Highlights of financial results for  March 2000


Budgetary deficit of $31 million in March 2000

There was a budgetary deficit of $31 million in March 2000, an improvement of $501 million from March 1999. Budgetary revenues were up $977 million, or 7.2 per cent, program spending increased $470 million, or 4.4 per cent, while public debt charges were virtually unchanged (up $6 million, or 0.2 per cent), from year earlier levels.


Year-to-date: budgetary surplus of $14.9 billion

Over 12 months (April 1999 to March 2000), the budgetary surplus was estimated at $14.9 billion, up $5.4 billion from the surplus of $9.5 billion reported in the same period of 1998-99. Budgetary revenues were up $8.5 billion, or 5.5 per cent, program spending was up $3.3 billion, or 3.1 per cent, while public debt charges were down $90 million, or 0.2 per cent.

Final results to come in the fall

The financial results for the April 1999 to March 2000 period are not the final results for the 1999-2000 fiscal year.
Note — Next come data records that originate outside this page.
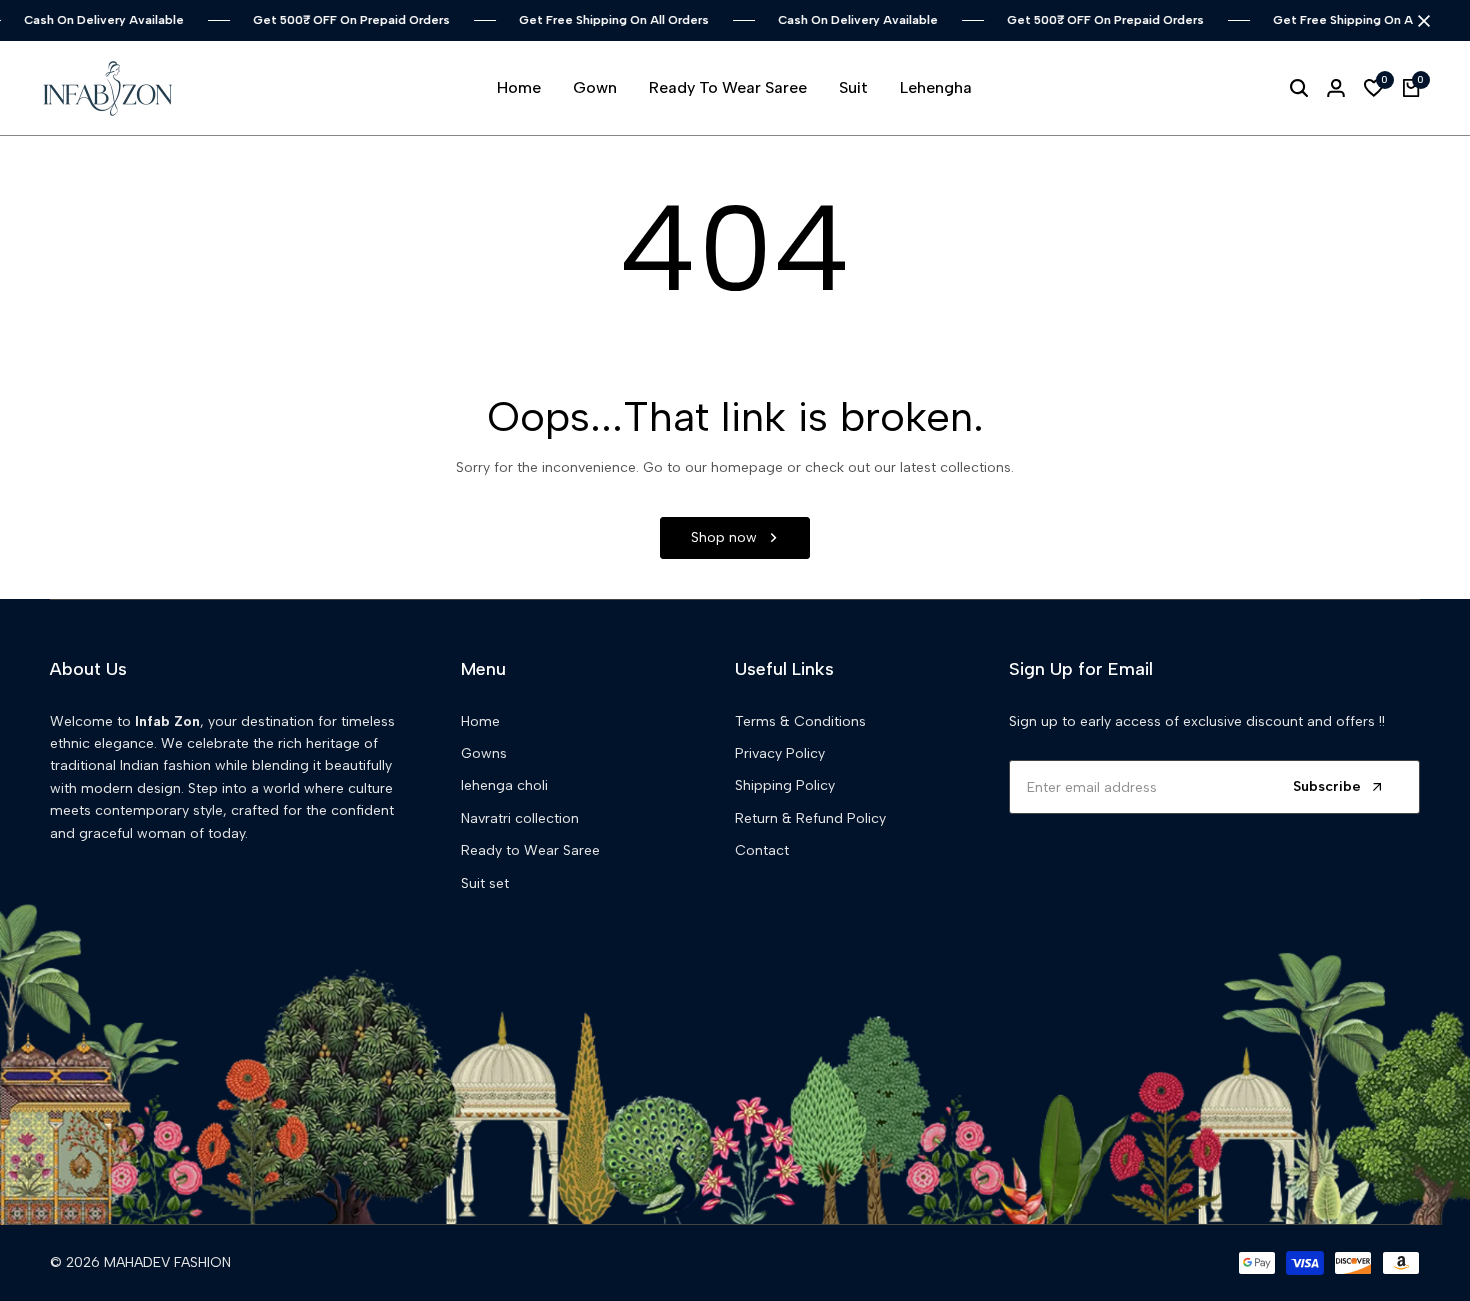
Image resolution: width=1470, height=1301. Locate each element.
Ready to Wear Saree (530, 850)
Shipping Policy (785, 785)
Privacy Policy (780, 753)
Still to come are the regular end-of-year accounting adjustments.

Consistent with government accounting principles, these adjustments incorporate increases in program spending to include the costs of liabilities incurred during the fiscal year for which no payments were made in 1999-2000. For example, the 2000 budget announcement of a one-time cash supplement of $2.5 billion to the Canada Health and Social Transfer will be booked in the end-of-year accounting period, following passage of legislation. In addition, adjustments are made to include liabilities incurred by departments for goods and services received in late 1999-2000 but for which payments were made in the April/May 2000 period.

These adjustments, coupled with the inclusion of $3 billion for the Contingency Reserve, underlie the balanced budget estimate in the February 2000 budget for 1999-2000. However, the results to date indicate the final outcome for 1999-2000 will be better than expected. Economic growth for 1999 and the first quarter of 2000 was much stronger than expected by private sector economists when the budget estimates were finalized. This has translated into higher-than-expected personal and corporate income tax revenues. Spending remains largely on track. Any surplus for 1999-2000 will be applied to reducing the federal debt.

Final audited financial results for 1999-2000 will be released in the fall.

Table 1
Summary statement of transactions


  March April to March
  1999 2000 1998-99 1999-00

  (millions of dollars)
Budgetary transactions        
  Revenues 13,608 14,585 155,870 164,411
  Program spending -10,729 -11,199 -104,967 -108,221
  Operating surplus 2,879 3,386 50,903 56,190
  Public debt charges -3,411 -3,417 -41,363 -41,273
  Budgetary balance
  (deficit/surplus)
-532 -31 9,540 14,917
Non-budgetary transactions 1,771 3,677 1,210 1,210
Financial requirements/ surplus (excluding foreign exchange transactions) 1,239 3,646 10,750 16,127
Foreign exchange transactions -5,846 -1,661 -4,478 -9,244
Net financial balance -4,607 1,985 6,272 6,883
Net change in borrowings 6,853 -128 -7,368 -3,178
Net change in cash balances 2,246 1,857 -1,096 3,705
Cash balance at end of period     9,285 13,011

Note: Positive numbers indicate a net source of funds. Negative numbers indicate a net requirement for funds.

Year-to date: budgetary revenues up $8.5 billion

In the April 1999 to March 2000 period, budgetary revenues were up $8.5 billion, or 5.5 per cent, compared to the same period of 1998-99.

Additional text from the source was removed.